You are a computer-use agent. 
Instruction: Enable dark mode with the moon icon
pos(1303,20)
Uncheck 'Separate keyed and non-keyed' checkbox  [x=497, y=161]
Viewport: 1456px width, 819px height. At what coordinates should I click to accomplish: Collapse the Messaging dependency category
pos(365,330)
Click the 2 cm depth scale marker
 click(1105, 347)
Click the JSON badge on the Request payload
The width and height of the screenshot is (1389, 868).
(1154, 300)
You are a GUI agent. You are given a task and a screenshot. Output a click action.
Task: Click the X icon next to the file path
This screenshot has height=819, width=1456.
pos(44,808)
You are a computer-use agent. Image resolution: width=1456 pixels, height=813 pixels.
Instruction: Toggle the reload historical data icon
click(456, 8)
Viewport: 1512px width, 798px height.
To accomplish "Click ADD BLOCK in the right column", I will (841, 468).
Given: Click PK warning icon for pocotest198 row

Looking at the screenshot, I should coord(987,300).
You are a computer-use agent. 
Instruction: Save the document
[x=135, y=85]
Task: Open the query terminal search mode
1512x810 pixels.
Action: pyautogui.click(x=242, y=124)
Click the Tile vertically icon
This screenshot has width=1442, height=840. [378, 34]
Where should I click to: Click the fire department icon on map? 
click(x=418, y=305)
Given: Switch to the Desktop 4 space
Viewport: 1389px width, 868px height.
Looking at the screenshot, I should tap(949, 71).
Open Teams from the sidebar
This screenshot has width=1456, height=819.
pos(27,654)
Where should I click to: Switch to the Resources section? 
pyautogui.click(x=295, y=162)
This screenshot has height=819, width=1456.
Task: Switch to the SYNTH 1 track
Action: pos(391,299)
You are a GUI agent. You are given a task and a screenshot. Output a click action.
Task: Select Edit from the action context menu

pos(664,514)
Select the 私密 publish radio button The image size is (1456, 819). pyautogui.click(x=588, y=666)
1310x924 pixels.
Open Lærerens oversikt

▬▬▬▬▬▬

Once you have read the records above, output each of them verbatim.

> **Exercise output**
You are a computer-use agent. 
Instruction: Enable dark mode with the moon icon
pos(1303,20)
Uncheck 'Separate keyed and non-keyed' checkbox  [x=497, y=161]
Viewport: 1456px width, 819px height. At what coordinates should I click to accomplish: Collapse the Messaging dependency category
pos(365,330)
Click the 2 cm depth scale marker
 click(1105, 347)
Click the JSON badge on the Request payload
The width and height of the screenshot is (1389, 868).
(1154, 300)
You are a GUI agent. You are given a task and a screenshot. Output a click action.
Task: Click the X icon next to the file path
This screenshot has height=819, width=1456.
pos(44,808)
You are a computer-use agent. Image resolution: width=1456 pixels, height=813 pixels.
Instruction: Toggle the reload historical data icon
click(456, 8)
Viewport: 1512px width, 798px height.
To accomplish "Click ADD BLOCK in the right column", I will (841, 468).
Given: Click PK warning icon for pocotest198 row

Looking at the screenshot, I should coord(987,300).
You are a computer-use agent. 
Instruction: Save the document
[x=135, y=85]
Task: Open the query terminal search mode
1512x810 pixels.
Action: pyautogui.click(x=242, y=124)
Click the Tile vertically icon
This screenshot has width=1442, height=840. [378, 34]
Where should I click to: Click the fire department icon on map? 
click(x=418, y=305)
Given: Switch to the Desktop 4 space
Viewport: 1389px width, 868px height.
Looking at the screenshot, I should tap(949, 71).
Open Teams from the sidebar
This screenshot has width=1456, height=819.
pos(27,654)
Where should I click to: Switch to the Resources section? 
pyautogui.click(x=295, y=162)
This screenshot has height=819, width=1456.
Task: Switch to the SYNTH 1 track
Action: pos(391,299)
You are a GUI agent. You are given a task and a screenshot. Output a click action.
Task: Select Edit from the action context menu

pos(664,514)
Select the 私密 publish radio button The image size is (1456, 819). pyautogui.click(x=588, y=666)
1310x924 pixels.
Open Lærerens oversikt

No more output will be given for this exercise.